====== EXTRACTED DATA ======

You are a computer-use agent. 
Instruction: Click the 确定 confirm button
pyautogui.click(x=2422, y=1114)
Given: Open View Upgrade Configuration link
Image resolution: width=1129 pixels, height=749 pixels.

======

- WORK TASK -
Without omission, return all of the records exactly as given.

- EXERCISE RESULT -
You are a computer-use agent. 
Instruction: Click the 确定 confirm button
pyautogui.click(x=2422, y=1114)
Given: Open View Upgrade Configuration link
Image resolution: width=1129 pixels, height=749 pixels.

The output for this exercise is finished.